Somewhere in the "chain of evidence" that lab orders and samples go through when they leave my arm, get processed at the lab and come back, the test was changed from CML markers to CLL markers. So it was a wasted test, though you'll be happy to know that I tested negative for CLL. (Did the sarcasm come through in that last statement? Good.) The doctor didn't figure this out till he looked at the result today during our visit. When he originally saw them back in December, he didn't get past the part of the report where it said "Negative".
At this point Wendy and I are a little dazed; stuck somewhere between magnanimity, malevolence, and dumbfounderment. People make mistakes, they're human. But this was really two mistakes: the test was botched and the fact that it was botched wasn't caught. How could something like this have happened?
The bottom line is that I haven't had anything but peripheral blood tests (CBC) since July of 2008. So we have absolutely no idea what kind of progress I've made at the cytogenetic (FISH) or molecular (PCR) level over the past 8 months. I might be in "remission", I might not. We don't know.
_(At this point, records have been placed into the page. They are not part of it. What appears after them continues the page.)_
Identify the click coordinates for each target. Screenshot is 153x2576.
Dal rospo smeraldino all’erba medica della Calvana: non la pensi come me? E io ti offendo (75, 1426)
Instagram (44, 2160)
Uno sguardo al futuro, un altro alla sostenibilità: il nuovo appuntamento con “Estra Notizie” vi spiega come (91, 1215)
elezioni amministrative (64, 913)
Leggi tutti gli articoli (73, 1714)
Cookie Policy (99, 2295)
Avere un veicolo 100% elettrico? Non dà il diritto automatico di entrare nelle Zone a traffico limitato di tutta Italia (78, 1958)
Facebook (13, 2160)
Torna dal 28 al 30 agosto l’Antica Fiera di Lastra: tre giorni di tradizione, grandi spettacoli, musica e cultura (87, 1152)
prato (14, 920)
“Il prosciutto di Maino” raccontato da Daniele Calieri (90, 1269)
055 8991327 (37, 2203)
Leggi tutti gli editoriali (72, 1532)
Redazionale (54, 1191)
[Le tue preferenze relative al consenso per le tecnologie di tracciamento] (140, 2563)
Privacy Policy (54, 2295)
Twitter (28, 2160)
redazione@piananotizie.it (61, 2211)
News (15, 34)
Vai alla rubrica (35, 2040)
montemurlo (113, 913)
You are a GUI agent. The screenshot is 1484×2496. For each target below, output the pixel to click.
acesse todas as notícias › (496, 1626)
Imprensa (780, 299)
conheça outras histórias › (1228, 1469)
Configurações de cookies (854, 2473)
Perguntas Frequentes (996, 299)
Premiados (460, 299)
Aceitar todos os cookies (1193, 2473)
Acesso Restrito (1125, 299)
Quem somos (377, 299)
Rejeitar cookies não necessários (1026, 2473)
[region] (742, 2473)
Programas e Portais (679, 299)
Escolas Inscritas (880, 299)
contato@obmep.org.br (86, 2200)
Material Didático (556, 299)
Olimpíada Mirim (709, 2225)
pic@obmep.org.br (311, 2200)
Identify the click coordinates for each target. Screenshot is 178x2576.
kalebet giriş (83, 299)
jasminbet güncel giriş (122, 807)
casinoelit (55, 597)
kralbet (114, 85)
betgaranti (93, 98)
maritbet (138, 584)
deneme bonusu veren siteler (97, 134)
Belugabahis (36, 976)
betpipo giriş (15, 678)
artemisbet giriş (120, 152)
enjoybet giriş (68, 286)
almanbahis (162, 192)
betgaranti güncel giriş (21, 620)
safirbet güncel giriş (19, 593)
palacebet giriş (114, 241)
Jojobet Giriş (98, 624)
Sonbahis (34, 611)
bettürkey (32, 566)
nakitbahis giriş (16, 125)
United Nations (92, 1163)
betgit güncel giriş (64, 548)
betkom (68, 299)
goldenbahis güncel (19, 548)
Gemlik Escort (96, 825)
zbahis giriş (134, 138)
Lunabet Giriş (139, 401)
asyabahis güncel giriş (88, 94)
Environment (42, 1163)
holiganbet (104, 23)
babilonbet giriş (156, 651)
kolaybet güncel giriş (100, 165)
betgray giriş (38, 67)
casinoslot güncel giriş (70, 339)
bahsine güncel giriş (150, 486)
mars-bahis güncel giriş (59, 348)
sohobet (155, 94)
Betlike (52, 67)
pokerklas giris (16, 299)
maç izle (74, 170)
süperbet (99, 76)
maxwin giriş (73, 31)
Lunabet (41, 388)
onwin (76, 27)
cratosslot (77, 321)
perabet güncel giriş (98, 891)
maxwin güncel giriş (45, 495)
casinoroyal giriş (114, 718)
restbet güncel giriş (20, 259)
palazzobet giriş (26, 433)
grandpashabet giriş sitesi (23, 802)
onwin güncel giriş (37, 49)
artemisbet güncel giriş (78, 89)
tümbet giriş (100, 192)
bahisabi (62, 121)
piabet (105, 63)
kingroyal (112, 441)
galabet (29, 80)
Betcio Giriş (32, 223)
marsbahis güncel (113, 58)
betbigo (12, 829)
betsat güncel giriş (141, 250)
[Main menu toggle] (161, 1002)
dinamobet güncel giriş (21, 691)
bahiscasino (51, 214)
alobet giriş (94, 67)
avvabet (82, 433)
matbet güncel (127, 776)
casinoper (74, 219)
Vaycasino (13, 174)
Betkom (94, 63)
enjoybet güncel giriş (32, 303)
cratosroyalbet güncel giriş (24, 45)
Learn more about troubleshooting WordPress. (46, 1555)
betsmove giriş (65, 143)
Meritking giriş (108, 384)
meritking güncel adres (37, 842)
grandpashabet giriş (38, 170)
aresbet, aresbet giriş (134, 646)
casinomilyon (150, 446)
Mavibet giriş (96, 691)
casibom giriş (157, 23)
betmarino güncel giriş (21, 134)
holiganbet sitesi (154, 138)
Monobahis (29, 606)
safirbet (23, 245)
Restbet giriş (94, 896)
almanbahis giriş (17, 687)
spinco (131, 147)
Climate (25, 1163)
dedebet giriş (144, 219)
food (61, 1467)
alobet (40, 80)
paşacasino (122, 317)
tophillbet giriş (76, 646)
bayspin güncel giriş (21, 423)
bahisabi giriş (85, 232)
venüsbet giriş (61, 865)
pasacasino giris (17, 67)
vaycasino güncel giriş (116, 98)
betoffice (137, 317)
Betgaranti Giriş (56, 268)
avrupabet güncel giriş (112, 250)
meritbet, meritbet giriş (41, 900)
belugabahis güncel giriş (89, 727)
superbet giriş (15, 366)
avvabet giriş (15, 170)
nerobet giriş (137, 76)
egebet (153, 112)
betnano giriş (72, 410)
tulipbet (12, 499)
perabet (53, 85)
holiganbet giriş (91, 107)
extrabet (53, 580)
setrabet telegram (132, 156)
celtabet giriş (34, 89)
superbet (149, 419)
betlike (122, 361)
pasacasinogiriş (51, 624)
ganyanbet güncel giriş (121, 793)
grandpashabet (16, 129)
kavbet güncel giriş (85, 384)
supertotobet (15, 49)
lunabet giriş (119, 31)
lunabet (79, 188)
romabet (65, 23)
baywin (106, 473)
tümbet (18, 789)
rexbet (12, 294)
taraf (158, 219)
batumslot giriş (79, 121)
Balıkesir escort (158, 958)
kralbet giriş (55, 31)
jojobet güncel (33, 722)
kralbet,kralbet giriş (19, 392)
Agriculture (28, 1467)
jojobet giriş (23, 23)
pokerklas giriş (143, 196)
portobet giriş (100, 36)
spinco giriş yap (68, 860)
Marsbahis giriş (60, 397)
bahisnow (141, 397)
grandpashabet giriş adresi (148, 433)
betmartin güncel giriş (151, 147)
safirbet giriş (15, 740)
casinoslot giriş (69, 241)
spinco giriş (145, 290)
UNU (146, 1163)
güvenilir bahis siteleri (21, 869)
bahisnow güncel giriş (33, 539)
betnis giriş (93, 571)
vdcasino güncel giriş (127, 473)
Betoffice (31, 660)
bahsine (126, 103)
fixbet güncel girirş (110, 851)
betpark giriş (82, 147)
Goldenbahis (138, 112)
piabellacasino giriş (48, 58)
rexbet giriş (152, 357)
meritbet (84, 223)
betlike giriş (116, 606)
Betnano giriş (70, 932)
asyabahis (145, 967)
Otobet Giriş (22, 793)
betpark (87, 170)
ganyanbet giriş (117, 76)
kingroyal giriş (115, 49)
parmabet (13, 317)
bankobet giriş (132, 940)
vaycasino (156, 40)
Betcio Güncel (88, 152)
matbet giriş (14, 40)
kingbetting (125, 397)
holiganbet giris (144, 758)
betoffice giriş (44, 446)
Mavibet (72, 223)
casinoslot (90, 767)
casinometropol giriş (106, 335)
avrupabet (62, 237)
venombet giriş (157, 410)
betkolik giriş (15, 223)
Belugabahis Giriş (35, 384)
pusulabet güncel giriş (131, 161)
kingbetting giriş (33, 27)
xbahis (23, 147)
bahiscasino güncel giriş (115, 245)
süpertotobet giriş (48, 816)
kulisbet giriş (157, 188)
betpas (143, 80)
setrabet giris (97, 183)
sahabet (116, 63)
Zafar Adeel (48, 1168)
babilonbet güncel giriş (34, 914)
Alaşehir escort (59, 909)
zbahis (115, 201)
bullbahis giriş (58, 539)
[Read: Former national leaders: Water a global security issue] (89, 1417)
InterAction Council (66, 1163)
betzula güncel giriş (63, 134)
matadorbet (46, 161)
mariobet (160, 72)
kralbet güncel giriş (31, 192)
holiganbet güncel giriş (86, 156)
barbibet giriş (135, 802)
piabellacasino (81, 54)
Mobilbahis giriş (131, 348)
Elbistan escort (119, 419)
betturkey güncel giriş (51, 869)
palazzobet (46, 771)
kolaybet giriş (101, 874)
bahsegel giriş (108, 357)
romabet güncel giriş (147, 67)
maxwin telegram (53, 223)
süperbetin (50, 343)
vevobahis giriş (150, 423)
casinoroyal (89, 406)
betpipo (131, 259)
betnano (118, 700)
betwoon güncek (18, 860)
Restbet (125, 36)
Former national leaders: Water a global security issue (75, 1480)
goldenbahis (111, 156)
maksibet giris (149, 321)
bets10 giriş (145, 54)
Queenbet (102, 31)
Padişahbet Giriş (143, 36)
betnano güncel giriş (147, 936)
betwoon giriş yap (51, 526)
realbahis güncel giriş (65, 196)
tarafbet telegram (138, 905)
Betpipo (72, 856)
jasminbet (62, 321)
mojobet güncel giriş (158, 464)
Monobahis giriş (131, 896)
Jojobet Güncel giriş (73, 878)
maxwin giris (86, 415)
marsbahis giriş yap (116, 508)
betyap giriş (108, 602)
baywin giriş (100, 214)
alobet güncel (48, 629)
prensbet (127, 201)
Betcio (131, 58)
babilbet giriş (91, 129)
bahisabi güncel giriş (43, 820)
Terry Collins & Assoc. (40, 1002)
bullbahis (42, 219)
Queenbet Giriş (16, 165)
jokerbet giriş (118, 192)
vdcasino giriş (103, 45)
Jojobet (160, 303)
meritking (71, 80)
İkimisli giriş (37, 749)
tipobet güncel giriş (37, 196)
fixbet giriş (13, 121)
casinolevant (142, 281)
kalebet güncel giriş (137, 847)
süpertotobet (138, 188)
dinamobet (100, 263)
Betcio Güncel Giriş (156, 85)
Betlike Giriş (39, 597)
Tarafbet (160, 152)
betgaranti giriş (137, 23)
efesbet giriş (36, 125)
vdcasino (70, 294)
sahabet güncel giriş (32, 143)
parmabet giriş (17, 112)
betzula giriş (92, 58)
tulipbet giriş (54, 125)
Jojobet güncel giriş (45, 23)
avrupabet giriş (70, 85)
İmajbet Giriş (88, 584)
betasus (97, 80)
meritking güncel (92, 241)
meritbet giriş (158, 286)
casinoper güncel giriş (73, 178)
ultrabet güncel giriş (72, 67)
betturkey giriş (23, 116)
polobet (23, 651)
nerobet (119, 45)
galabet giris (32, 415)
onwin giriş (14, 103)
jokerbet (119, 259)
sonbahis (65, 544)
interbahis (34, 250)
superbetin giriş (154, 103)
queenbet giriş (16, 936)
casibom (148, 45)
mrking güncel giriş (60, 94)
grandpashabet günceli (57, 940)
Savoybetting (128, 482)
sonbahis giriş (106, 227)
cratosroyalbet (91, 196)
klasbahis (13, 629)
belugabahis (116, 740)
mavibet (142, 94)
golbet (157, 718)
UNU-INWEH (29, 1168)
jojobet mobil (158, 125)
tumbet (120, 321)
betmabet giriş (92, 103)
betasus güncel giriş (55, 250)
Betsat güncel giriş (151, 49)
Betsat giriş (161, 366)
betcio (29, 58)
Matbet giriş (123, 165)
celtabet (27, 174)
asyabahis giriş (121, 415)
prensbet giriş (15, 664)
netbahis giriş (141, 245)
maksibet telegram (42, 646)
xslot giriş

Remember the violin? It's still playing actually. We're not quite through the plot turns here.
My first PCR test was in June of 2008, it showed 5.45% leukemic cells. The second test was done in July and it reported .45. 5.45 => .45 is a one log reduction. As the doctor was explaining what "good" data we had and what we expect to see from today's PCR test he mentioned that it would be good to get from my current .45 log reduction to a 2 log reduction.
Wait, what?
It turns out that we had been misinterpreting the results from my past PCR tests. The first test reports the percent of leukemic cells, that would be 5.45%. All tests after that report the log reduction, NOT the percentage of leukemic cells. So the .45 on the test from July means that I've achieved a .45 log reduction, not that I have .45% leukemic cells.
So this morning I was here:
- Clean peripheral blood.
- 2 log reduction.
- Negative FISH test (complete cytogenetic response).
- Essentially in remission.
- Hoping for today's PCR test to show that all important last log reduction.
- Happy and skippy.
- Clean peripheral blood.
- .45 log reduction.
- Most recent data from 8 months ago.
- Wondering if anyone got the license plate of the truck that just drove over me.
The bottom line is that we didn't get any bad news. We just had all the good news we'd been celebrating for the last few months completely invalidated. I feel like we're back to square 1 in a way. I had felt like we were solidly on our way to remission and a return to normal. Maybe we still are, but now I have no fucking clue again. It'll be a long 2 weeks waiting for those test results.